> Work to complete: Check each line of the data below for the word "thumbnail", then extract the ones that have it.

The data Start Marker

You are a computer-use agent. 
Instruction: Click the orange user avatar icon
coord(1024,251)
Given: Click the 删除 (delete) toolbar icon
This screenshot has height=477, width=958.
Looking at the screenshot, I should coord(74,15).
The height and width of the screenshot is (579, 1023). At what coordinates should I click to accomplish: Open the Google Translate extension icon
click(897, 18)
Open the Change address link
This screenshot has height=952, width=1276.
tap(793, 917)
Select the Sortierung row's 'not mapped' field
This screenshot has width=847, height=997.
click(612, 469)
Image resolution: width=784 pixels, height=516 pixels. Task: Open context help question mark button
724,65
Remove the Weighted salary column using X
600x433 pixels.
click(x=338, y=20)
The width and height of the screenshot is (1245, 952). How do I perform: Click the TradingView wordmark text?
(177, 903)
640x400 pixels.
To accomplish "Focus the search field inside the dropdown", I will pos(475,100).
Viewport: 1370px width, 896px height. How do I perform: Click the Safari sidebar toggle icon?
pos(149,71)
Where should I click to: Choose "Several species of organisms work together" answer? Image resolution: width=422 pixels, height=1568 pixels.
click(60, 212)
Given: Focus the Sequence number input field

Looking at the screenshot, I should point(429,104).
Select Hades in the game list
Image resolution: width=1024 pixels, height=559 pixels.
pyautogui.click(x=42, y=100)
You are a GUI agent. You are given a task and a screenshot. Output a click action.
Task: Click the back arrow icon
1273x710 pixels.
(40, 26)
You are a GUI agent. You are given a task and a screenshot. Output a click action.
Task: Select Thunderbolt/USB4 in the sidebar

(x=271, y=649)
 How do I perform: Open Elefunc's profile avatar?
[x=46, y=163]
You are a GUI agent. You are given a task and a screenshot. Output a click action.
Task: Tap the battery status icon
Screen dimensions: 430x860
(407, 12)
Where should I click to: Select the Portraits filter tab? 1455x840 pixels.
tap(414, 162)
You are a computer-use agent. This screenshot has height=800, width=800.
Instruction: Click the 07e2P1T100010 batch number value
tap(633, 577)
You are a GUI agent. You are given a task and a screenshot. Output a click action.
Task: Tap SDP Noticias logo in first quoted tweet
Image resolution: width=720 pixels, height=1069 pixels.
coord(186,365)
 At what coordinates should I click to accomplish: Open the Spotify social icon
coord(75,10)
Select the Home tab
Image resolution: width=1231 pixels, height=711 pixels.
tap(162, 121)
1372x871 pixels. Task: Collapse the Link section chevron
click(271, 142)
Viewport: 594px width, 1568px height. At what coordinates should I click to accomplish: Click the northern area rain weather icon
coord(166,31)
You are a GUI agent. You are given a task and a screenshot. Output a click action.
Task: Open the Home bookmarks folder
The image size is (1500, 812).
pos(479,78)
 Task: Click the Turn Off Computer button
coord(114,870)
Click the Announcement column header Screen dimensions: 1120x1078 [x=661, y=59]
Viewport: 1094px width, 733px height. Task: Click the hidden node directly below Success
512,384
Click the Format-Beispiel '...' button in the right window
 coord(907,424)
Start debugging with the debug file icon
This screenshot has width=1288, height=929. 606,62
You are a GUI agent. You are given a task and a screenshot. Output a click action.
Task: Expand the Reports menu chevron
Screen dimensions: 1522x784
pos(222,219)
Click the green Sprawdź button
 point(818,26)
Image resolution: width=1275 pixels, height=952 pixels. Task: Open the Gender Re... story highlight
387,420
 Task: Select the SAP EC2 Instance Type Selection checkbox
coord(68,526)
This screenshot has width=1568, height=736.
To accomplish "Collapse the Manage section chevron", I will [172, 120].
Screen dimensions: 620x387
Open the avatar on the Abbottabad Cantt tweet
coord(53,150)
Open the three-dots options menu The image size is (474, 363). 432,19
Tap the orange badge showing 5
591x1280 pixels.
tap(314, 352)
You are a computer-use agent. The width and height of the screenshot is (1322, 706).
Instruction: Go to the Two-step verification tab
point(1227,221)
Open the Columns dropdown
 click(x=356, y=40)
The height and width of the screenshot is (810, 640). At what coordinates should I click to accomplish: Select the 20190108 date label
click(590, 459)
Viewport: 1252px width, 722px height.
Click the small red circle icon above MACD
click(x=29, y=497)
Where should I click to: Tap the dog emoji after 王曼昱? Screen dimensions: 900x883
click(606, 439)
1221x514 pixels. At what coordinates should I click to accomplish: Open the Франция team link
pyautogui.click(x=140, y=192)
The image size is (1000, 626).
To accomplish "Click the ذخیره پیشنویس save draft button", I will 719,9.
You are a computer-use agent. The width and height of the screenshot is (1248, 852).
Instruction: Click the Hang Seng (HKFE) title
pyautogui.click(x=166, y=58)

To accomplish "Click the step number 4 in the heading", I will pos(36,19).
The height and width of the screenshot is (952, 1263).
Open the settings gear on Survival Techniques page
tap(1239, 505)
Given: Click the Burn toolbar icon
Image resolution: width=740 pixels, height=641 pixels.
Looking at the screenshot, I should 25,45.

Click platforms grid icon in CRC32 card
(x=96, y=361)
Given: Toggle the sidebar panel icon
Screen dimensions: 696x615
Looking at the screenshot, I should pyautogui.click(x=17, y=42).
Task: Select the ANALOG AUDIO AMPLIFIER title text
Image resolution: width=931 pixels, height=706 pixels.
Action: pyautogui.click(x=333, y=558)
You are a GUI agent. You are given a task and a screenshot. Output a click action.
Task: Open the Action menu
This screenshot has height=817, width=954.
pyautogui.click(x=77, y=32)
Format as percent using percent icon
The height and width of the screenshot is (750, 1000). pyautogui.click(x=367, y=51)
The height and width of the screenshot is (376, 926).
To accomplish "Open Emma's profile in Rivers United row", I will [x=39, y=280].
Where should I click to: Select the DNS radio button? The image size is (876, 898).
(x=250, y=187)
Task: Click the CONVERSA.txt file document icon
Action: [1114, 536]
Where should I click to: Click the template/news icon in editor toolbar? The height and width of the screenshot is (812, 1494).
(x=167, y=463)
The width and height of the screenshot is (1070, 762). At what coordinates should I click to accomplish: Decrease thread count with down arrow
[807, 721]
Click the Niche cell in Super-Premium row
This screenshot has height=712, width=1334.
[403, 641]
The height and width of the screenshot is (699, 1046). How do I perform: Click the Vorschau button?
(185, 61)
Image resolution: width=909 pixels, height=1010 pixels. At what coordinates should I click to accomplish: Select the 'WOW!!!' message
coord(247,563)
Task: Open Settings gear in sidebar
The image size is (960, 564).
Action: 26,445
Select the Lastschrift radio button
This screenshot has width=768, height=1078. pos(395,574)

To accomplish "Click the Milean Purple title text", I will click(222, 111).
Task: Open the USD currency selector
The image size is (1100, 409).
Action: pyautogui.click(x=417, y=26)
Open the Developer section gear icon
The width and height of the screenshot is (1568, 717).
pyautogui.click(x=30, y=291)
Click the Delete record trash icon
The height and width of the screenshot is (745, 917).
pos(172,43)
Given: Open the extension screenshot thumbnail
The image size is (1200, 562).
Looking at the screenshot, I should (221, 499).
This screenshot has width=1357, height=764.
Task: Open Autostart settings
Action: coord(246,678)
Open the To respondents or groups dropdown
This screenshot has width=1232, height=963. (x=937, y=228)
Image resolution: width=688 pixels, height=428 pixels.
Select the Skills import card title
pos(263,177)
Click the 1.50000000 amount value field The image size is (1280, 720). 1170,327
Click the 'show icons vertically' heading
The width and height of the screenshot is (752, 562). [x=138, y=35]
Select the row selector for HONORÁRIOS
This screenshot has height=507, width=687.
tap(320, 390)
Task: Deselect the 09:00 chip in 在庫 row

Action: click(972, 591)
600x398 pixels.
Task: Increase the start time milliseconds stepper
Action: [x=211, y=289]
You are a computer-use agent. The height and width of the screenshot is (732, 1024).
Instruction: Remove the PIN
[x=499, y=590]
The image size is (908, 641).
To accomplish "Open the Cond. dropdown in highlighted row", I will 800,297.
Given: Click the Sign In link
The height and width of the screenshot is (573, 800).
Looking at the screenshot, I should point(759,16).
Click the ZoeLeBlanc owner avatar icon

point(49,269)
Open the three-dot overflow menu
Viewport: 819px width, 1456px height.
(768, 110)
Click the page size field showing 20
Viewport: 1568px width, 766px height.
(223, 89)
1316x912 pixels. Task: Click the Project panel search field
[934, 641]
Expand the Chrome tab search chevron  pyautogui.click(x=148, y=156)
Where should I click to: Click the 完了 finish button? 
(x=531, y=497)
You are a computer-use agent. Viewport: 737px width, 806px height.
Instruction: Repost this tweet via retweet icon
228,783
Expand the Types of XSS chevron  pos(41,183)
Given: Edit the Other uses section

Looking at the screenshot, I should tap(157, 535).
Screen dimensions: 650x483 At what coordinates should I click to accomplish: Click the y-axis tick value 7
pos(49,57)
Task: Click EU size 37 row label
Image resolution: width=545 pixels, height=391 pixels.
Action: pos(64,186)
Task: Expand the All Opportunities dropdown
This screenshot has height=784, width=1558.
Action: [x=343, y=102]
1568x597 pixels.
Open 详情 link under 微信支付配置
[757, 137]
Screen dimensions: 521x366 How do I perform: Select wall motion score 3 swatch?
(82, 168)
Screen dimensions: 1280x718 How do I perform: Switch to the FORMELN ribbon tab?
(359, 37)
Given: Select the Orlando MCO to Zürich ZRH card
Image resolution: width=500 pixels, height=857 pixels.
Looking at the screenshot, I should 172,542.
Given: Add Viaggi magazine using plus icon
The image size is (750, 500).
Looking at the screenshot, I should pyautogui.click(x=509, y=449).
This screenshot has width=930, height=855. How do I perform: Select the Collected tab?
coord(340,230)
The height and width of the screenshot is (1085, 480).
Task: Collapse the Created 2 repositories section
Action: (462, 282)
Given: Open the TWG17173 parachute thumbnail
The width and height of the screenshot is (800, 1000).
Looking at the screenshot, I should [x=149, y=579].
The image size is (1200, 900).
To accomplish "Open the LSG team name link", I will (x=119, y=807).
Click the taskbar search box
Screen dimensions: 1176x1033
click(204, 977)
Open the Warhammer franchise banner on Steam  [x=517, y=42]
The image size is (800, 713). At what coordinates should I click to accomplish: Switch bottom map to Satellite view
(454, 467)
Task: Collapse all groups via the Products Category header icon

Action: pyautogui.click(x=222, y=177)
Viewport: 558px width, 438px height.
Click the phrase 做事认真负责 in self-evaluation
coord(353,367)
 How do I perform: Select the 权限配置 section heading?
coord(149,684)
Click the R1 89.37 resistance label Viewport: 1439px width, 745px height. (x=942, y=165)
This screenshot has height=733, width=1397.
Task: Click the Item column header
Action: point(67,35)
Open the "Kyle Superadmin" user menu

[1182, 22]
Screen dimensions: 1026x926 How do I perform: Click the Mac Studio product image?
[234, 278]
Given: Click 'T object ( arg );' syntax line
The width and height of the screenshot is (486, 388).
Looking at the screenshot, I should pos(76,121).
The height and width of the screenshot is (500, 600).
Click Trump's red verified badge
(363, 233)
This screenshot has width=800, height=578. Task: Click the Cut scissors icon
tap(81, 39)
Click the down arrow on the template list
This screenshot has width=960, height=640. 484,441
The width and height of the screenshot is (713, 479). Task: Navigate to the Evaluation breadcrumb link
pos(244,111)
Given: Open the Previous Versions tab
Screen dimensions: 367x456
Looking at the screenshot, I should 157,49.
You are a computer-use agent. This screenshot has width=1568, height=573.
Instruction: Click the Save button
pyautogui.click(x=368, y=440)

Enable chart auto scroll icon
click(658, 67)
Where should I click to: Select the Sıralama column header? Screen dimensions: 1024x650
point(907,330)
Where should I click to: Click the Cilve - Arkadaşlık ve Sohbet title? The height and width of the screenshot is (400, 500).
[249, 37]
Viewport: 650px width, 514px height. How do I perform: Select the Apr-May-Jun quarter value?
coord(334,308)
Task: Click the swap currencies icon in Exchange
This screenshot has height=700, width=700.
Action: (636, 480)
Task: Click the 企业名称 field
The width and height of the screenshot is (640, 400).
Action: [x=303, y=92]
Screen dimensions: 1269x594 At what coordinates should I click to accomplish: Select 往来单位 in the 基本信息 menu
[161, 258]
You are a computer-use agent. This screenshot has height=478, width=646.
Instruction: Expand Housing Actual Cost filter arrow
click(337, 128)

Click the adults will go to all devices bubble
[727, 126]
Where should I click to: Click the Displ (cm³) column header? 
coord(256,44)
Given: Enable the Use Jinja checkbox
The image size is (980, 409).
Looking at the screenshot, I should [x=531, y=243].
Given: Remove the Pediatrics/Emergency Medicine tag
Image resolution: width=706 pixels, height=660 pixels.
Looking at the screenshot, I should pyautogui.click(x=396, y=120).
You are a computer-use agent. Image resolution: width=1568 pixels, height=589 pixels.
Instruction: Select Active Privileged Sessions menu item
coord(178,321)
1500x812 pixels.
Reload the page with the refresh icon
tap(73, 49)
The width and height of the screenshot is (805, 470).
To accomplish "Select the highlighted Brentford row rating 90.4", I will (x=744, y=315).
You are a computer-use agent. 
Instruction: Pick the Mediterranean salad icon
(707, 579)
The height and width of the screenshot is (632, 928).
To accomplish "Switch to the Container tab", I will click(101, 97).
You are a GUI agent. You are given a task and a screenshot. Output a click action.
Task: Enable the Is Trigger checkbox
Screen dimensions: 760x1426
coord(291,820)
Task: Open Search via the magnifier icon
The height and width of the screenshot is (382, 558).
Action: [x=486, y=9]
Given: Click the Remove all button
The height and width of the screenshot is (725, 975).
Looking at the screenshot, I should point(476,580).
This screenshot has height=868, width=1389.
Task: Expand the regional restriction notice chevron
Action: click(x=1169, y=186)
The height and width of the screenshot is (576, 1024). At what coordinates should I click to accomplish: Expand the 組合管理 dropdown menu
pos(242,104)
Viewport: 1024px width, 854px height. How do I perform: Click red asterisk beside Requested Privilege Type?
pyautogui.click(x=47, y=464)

The data End Marker

> Written answer:
Given: Open the extension screenshot thumbnail
Given: Open the TWG17173 parachute thumbnail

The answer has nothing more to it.